Pour mémoire, rappelons que les régimes de retraite complémentaire des salariés (Arcco) et des cadres (Agirc) concernent 17,5 millions de salariés du privés et 11,2 millions de retraités. Ces régimes versent chaque année 63 milliards d'euros de prestations. Or, l'Arcco et l'Agirc ne peuvent être déficitaires. Ayant souffert de la crise, ils doivent nécessairement puiser dans leurs réserves pour maintenir un équilibre financier.
Par ailleurs, il faut souligner que le taux de rendement a baissé de 25% à l'Arcco et de 30% à l'Agic au cours des 17 dernières années. Dès lors, le taux de remplacement (pourcentage de la retraite versée par rapport au dernier salaire) a subi la même évolution.
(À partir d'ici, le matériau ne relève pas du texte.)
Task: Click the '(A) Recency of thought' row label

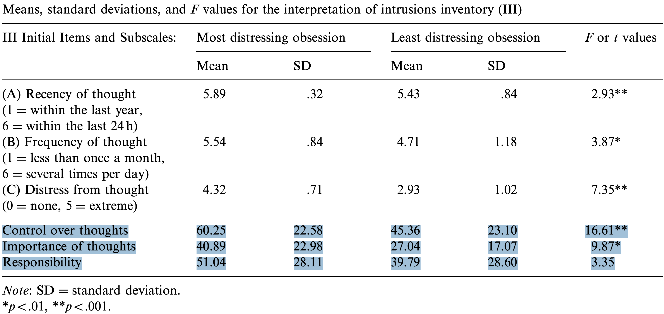Action: [x=69, y=94]
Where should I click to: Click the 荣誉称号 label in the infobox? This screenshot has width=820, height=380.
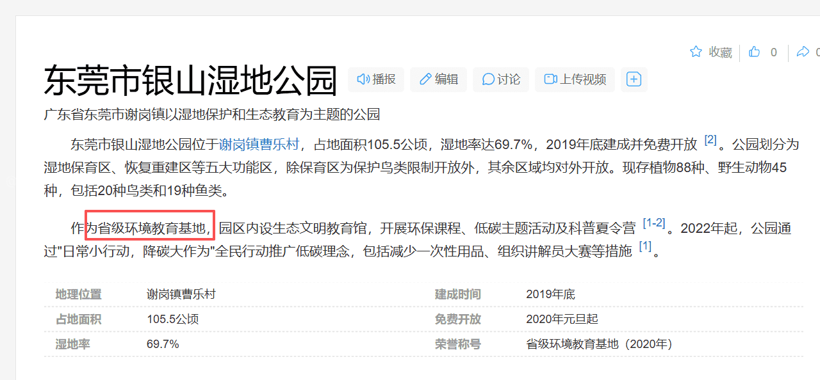(457, 344)
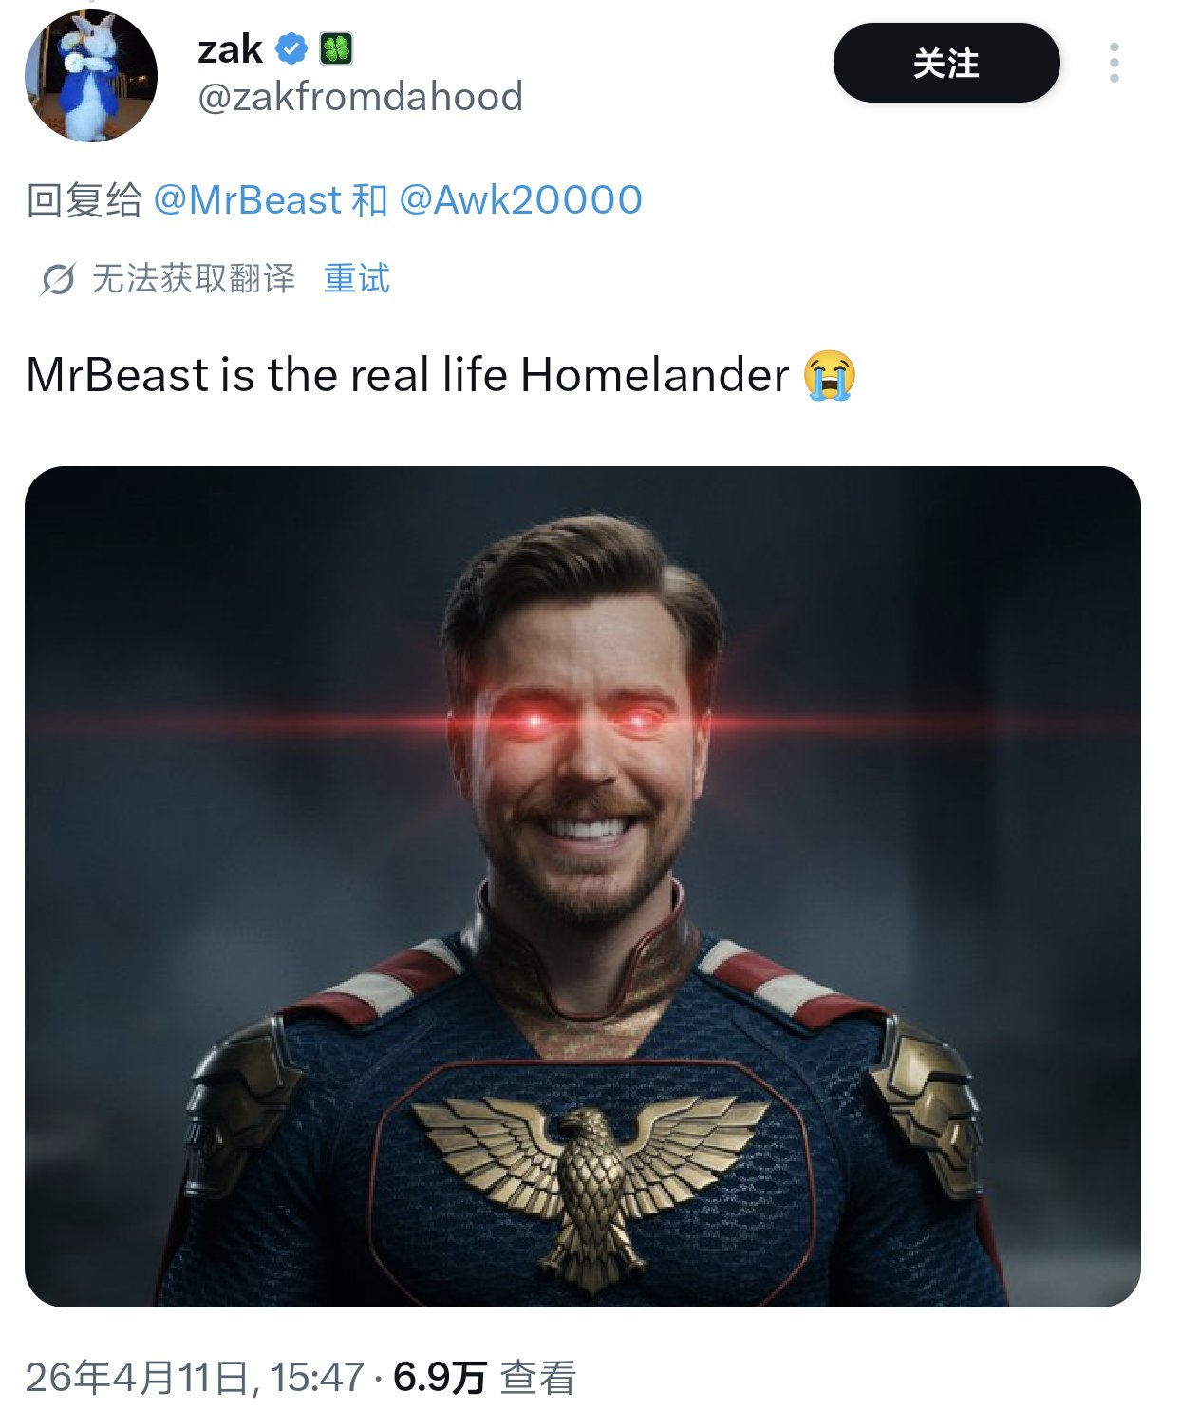The width and height of the screenshot is (1181, 1410).
Task: Click the crying face emoji in tweet
Action: (830, 375)
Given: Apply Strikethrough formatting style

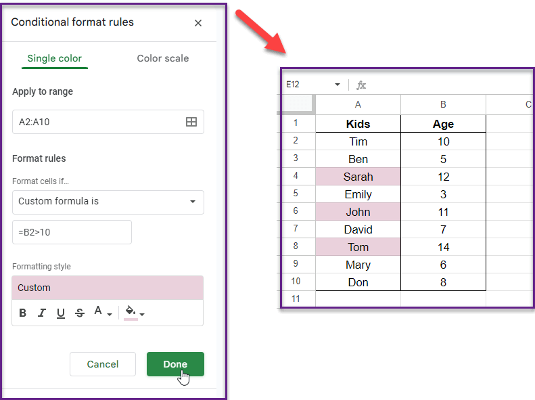Looking at the screenshot, I should pos(80,313).
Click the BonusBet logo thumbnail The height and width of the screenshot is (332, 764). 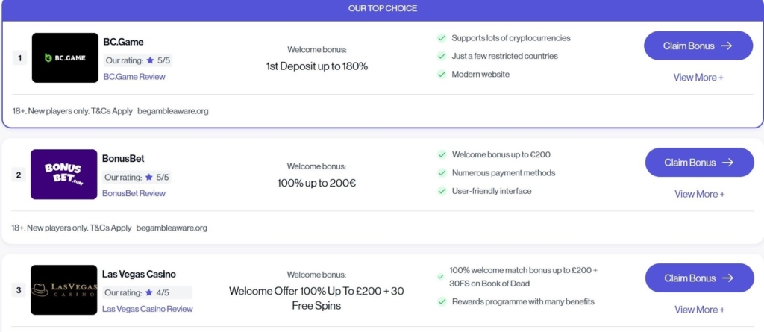pos(64,175)
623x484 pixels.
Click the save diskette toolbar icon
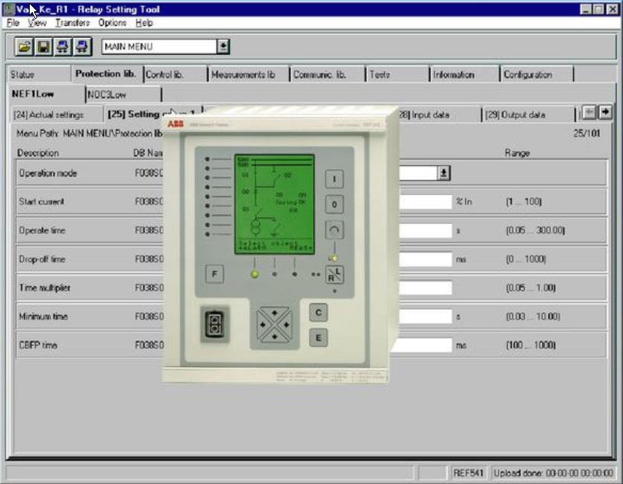[x=44, y=47]
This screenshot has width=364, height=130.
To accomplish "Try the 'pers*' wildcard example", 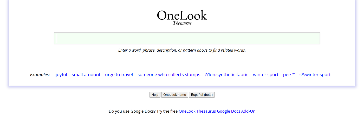I will (x=289, y=74).
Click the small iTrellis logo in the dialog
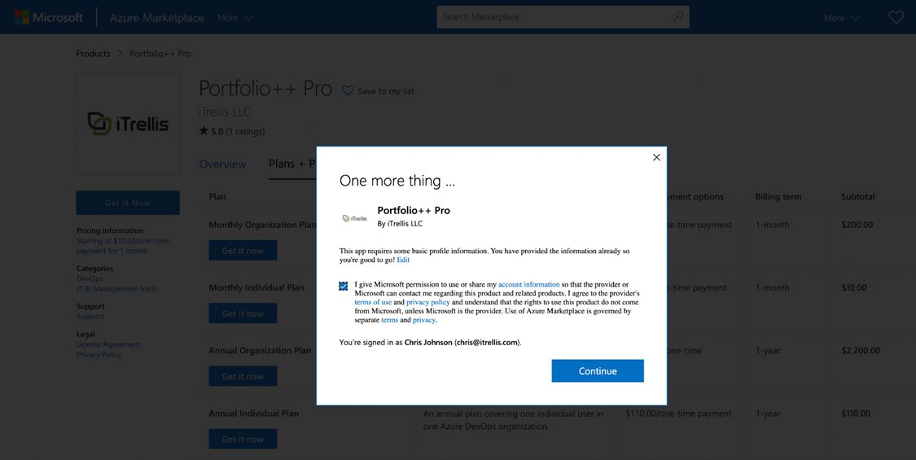 [x=354, y=218]
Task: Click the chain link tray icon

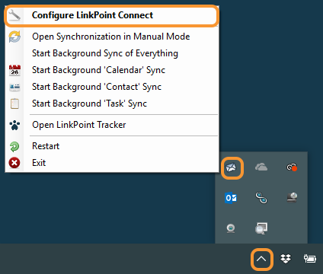Action: click(x=261, y=198)
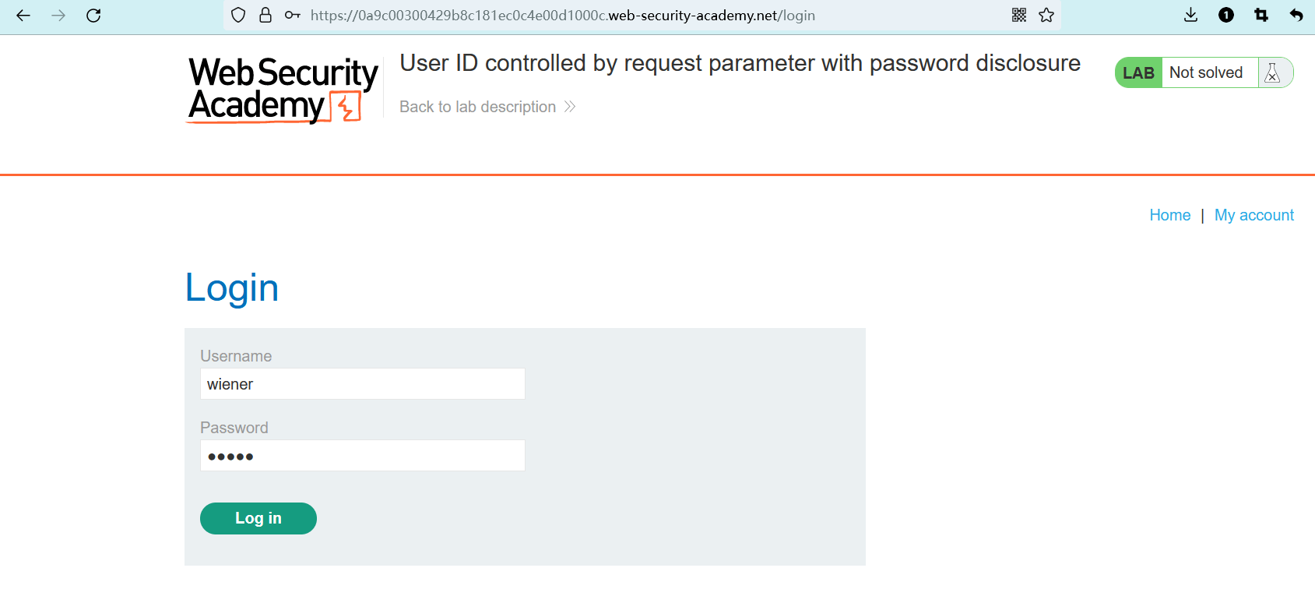1315x589 pixels.
Task: Open saved logins key icon
Action: tap(293, 16)
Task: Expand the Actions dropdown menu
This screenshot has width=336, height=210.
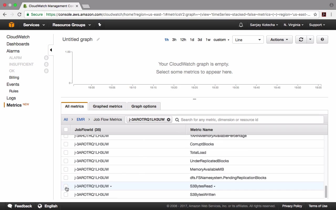Action: click(x=279, y=40)
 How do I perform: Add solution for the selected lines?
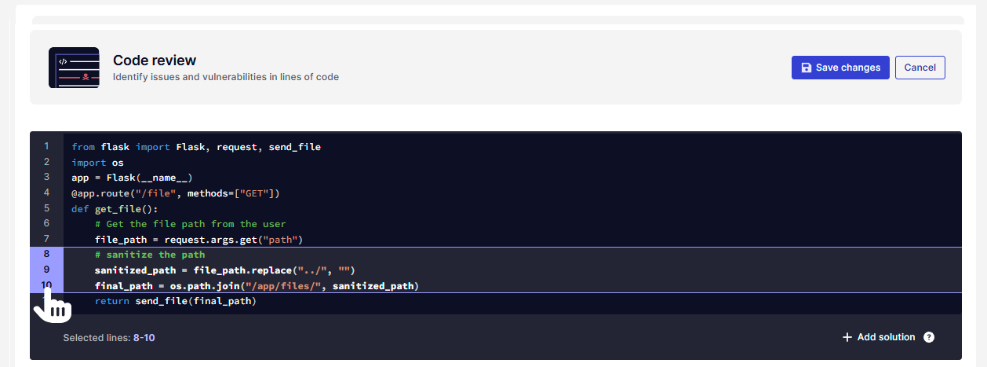tap(879, 337)
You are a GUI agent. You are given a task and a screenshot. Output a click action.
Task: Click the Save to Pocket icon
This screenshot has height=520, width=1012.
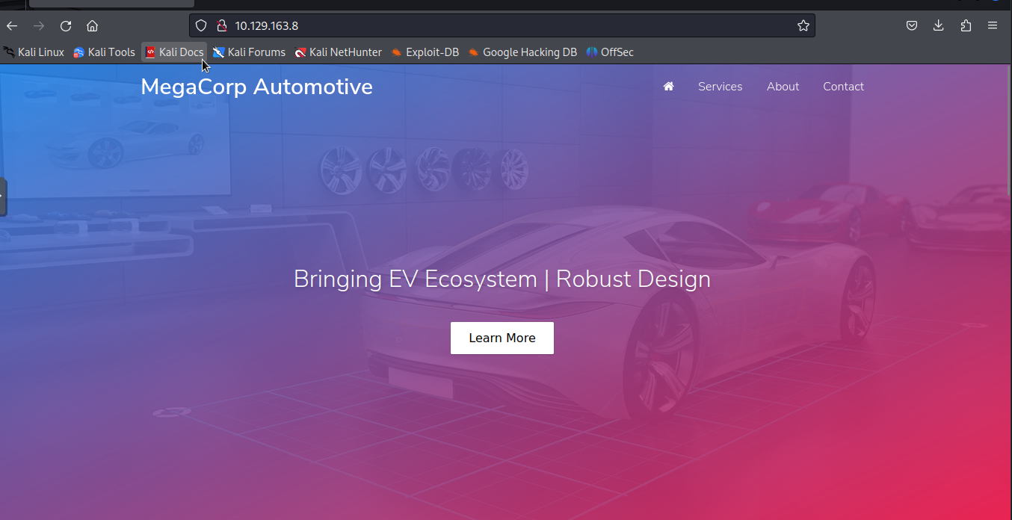click(x=912, y=26)
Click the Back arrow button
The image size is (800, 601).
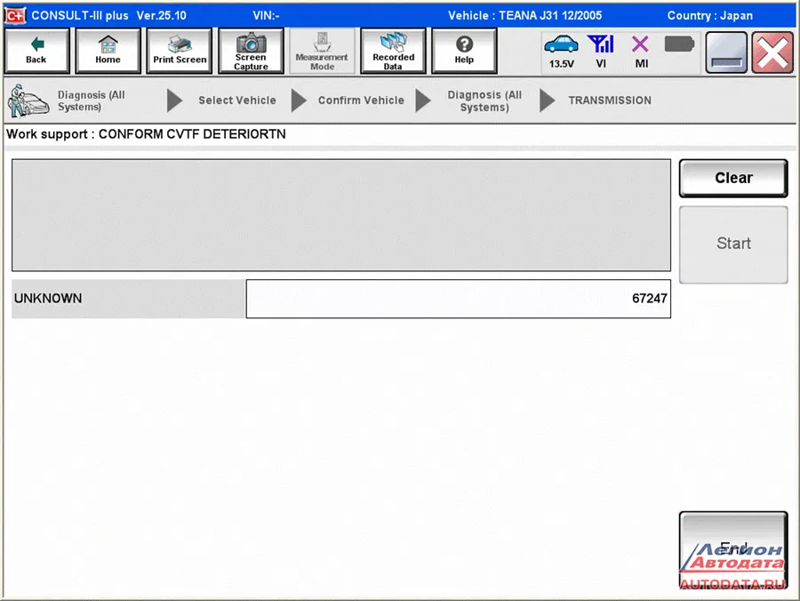[36, 51]
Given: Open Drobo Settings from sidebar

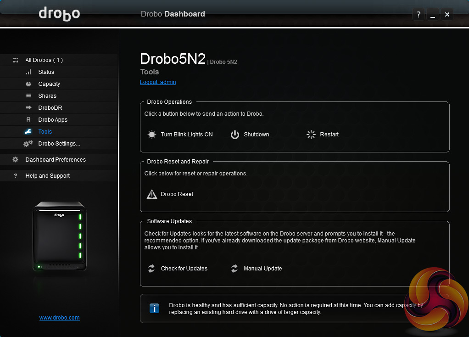Looking at the screenshot, I should pyautogui.click(x=59, y=144).
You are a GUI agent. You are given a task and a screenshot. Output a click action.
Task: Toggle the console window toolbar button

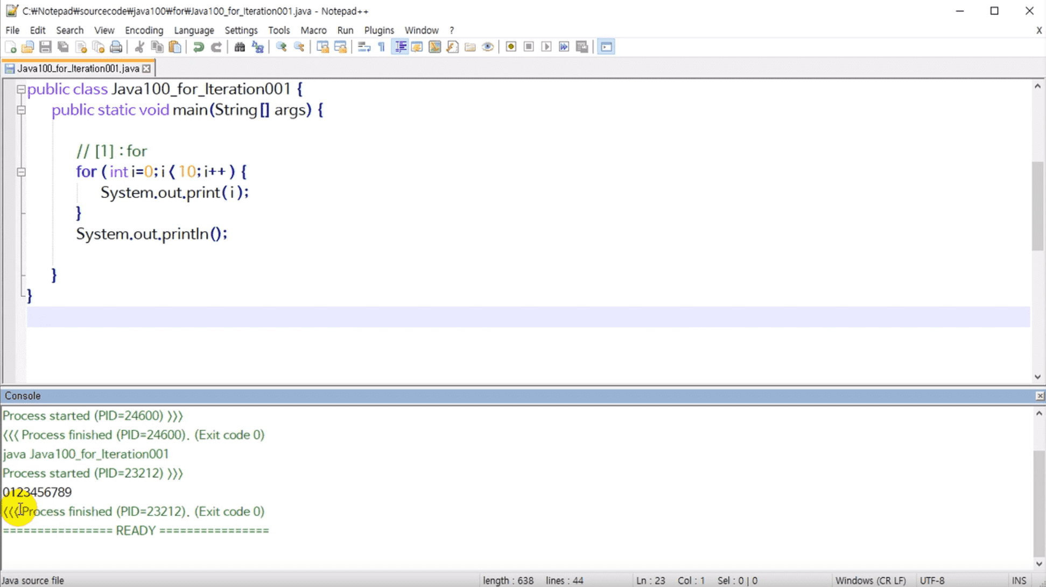606,47
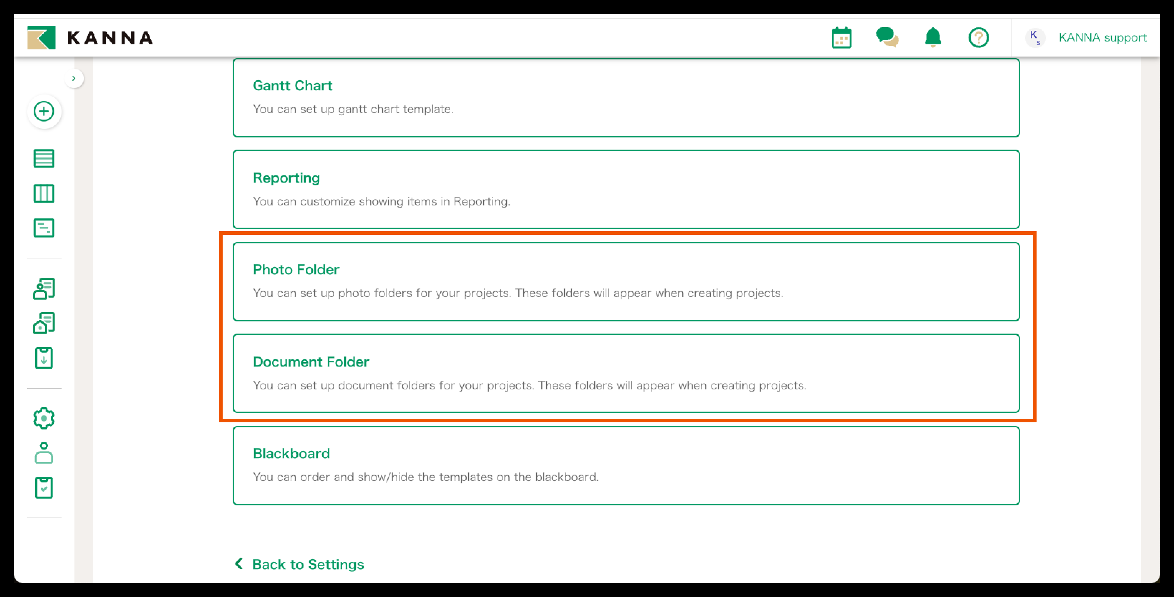Open the clipboard download sidebar icon

[44, 358]
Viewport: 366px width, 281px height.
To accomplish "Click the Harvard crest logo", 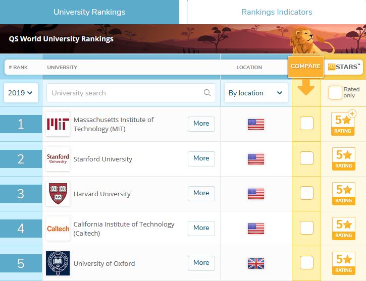I will tap(58, 194).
Les syndicats souhaitent donc le fixer via des ressources supplémentaires.
Or, les syndicats divergent quant à la provenance de ces ressources : pour certains, une légère hausse des cotisations de salariés serait la solution (ainsi la CFTC propose une hausse de +0,4% sur deux ans, tant sur les cotisations salariales que patronales) ; pour le Medef en revanche, l'idée est de repousser l'âge de la retraite complémentaire à taux plein de 65 à 67 ans.
Une nouvelle réunion est prévue le 9 mars, au cours de laquelle le Medef présentera des propositions écrites.